TEXT SEGMENT:

The “outrage of austerity” profiled in new article
/This article was featured in the SCDC Weekly - 19th February 2025
The authors of a new book that explores the impact of austerity in Britain have written a guest blog for CHEX outlining the disastrous effects these policies have had on life expectancy in the UK.
David Walsh and Gerry McCartney, authors of “Social Murder? Austerity and Life Expectancy in the UK” set out how, throughout recent history, people living longer lives reflected broader societal progress around working and housing conditions, vaccinations, medical advances and more.
This improvement stops in 2010, where evidence shows that across all four nations of the UK, people stopped living longer; they started dying younger. A reversal of more than a century’s improvement.
The evidence, presented and discussed in the new book, shows very clearly that this was principally the result of UK government policies which cut government funding on a massive scale: austerity. Vital local services that people depend on for support were slashed.
The result is tens of billions cut from the annual social security bills, massively increased child poverty, and eleven million people in the UK being classed as ‘food insecure’. And, most damning, people dying. Research shows that more people have died as a result of austerity policies than from the Covid-19 pandemic.
“At this point, it is simply not enough to be outraged”, the authors conclude, “we also need to be active. To be motivated by shared anger to organise, campaign and protest. We hope that the evidence we have collated can help inform and drive community organisations to action.”

WORK ORDER:
According to the article on austerity, how many people in the UK are classed as "food insecure"?

DATA LISTING:
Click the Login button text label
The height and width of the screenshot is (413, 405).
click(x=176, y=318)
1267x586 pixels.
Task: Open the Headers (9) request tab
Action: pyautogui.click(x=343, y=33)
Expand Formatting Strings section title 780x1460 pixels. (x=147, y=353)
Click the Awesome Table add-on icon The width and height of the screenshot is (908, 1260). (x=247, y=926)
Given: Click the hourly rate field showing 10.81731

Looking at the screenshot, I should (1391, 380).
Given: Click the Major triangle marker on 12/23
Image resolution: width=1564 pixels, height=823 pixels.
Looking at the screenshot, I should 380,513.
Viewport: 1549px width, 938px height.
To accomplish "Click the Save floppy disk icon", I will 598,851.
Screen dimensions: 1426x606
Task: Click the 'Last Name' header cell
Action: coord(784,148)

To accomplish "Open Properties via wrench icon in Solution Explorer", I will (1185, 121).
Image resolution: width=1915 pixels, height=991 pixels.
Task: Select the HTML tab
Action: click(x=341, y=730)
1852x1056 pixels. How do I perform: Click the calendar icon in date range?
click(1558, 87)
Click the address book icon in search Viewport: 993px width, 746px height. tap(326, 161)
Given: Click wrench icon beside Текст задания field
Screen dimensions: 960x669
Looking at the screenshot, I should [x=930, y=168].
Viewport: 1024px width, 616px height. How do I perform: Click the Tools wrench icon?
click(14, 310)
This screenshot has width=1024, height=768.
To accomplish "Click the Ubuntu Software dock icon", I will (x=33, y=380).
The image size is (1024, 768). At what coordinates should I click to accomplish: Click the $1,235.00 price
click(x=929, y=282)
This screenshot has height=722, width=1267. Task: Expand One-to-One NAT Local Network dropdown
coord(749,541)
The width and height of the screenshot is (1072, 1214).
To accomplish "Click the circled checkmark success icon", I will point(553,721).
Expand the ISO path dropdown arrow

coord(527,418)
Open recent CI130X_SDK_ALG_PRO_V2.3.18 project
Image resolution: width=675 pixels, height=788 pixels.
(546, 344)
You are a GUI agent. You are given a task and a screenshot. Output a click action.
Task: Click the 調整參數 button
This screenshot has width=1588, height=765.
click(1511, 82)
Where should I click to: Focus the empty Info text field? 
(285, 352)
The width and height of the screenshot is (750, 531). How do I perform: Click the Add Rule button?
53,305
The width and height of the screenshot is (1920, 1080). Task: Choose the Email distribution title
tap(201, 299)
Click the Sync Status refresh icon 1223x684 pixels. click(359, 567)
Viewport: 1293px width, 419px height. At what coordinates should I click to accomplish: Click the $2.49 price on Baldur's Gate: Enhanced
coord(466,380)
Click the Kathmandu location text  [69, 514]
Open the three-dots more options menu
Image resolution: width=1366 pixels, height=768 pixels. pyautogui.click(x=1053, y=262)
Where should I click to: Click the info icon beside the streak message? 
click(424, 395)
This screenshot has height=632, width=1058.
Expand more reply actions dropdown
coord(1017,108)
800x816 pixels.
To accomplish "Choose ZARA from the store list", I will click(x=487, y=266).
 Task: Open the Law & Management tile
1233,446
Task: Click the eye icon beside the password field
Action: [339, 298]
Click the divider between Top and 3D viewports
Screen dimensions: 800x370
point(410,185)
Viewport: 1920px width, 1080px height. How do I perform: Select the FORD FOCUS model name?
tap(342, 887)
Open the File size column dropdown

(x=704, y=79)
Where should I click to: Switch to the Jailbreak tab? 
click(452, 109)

EXERCISE SOLUTION:
Eleven million